Taking Care of Newborns: From Kijabe Hospital, Kenya

   

        Pretty sure I have fleas.  Jim found these two little guys buried deep in my hair and wriggling up itches everywhere.  Now I learn that the previous neonatologist had also acquired some type of stow-away and so would not sit on the mom's beds or wear his white coat thru maternity.  But what am I to do?   The mom's wait longingly as I speak to the woman in front of them.  The want attention for their babies and for their concerns.  They delight when the blond mazungu doctor hugs them and stops to visit. Maybe if I were here long term it would be different, but for just six weeks, though its not very lady like - I guess I'll have fleas.

         Don't be mislead...I am not that cool about having fleas.  The first night we discovered them I must have combed 1 pound of Ultrathon repellent thru my hair.   I then got three "999" pages to maternity for worrisome deliveries.  Yup, there I was resuscitating babies with my deet drenched head.  I can't wait to hear what the Samali women have named me, something like "sour smelling doctor."

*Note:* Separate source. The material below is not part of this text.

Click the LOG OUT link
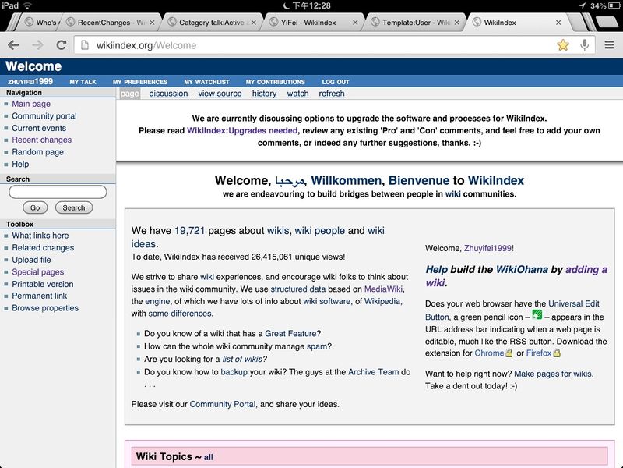The width and height of the screenshot is (623, 468). 335,81
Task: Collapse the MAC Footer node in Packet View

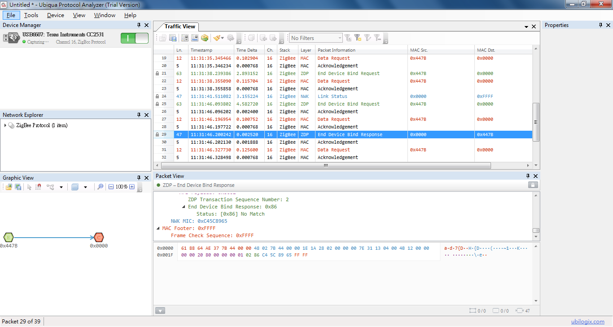Action: coord(158,228)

          Most of the on call pediatric emergencies are in the delivery room which has verified my decision to specialize in neonatology.  For the most part, a sick newborn in the delivery room does not stress me out in the same way that it bothers non-neonatal physicians.   I am working hard to teach the general interns here how to be calm and act even when the babies are tiny or need to be intubated.   My soap box has ben intubating babies who need to have meconium (first baby stool) removed from their tracheas prior to resuscitation.  The interns know tracheal suctioning needs to be done, but they are terrified.  So if a baby is floppy, not breathing, and covered in meconium the interns have been stat paging the pediatrician and then just waiting: intern shaking, child dying.  Now we review the steps at every delivery that I go to with them and we prepare.  If the child needs suctioning it is up to the intern to be the baby's doctor and I am there for support.   Jim says I am like a duck - above water smoothly floating along, underneath my webbed toes are spinning out prayer.

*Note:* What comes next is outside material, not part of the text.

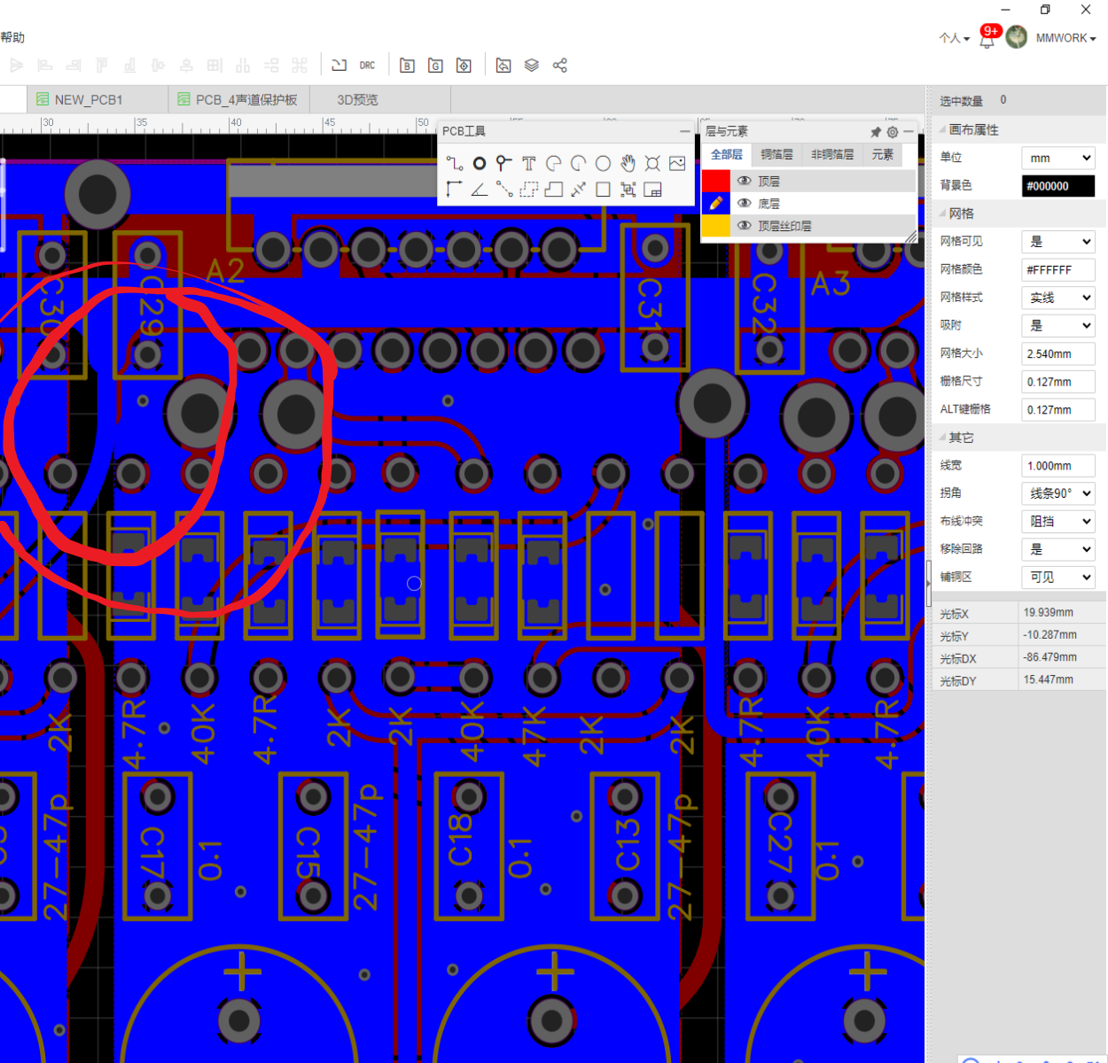
Task: Switch to the 3D预览 tab
Action: [x=358, y=100]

            During the night of three stat delivery pages, I had my first death in the delivery room.  The hospital is downhill from our apartment so I was pretty swift to respond to the call, but the baby was a still birth.  The intern briefly tried to resuscitate him, but then made the decision that the child was truly gone.  When I walked in there was a blue baby on the bed warmer with the end of scrub bottoms covering his face.  His mom was silent, stretched out toward him, blinking in disbelief. It was awful.  I went to consol her, but quickly realized this was not the time for a rich white woman whose fat, healthy baby sleeps at home to become involved.  I left quietly.

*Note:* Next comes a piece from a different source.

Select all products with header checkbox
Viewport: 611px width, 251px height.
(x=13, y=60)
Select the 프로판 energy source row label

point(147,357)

            I remember passing the guard on the walk home.  My mind was busy trying to figure out what I am doing here.  I am suppose to be a teacher.  I didn't teach anything.  Of course, that would have been inappropriate but why was I suppose to be there at all?  At home where my family slept, I wondered and waited for the next page.  I did finally realize, my intern had made the decision to let the baby "go" on his own - How advanced?  How intimidating?  So I called him and told him he did the right thing.  I told him that in my country we frequently get babies who didn't have a heart rate for 30 minutes but no physician was brave enough to stop.  I reminded him that saving the body once the person has gone is not triumphant.  Learning when to stop is not easy and is almost never clear, but is essential.  I told Jeremy I was proud of him and he was grateful (quiet and Kenyan, but grateful).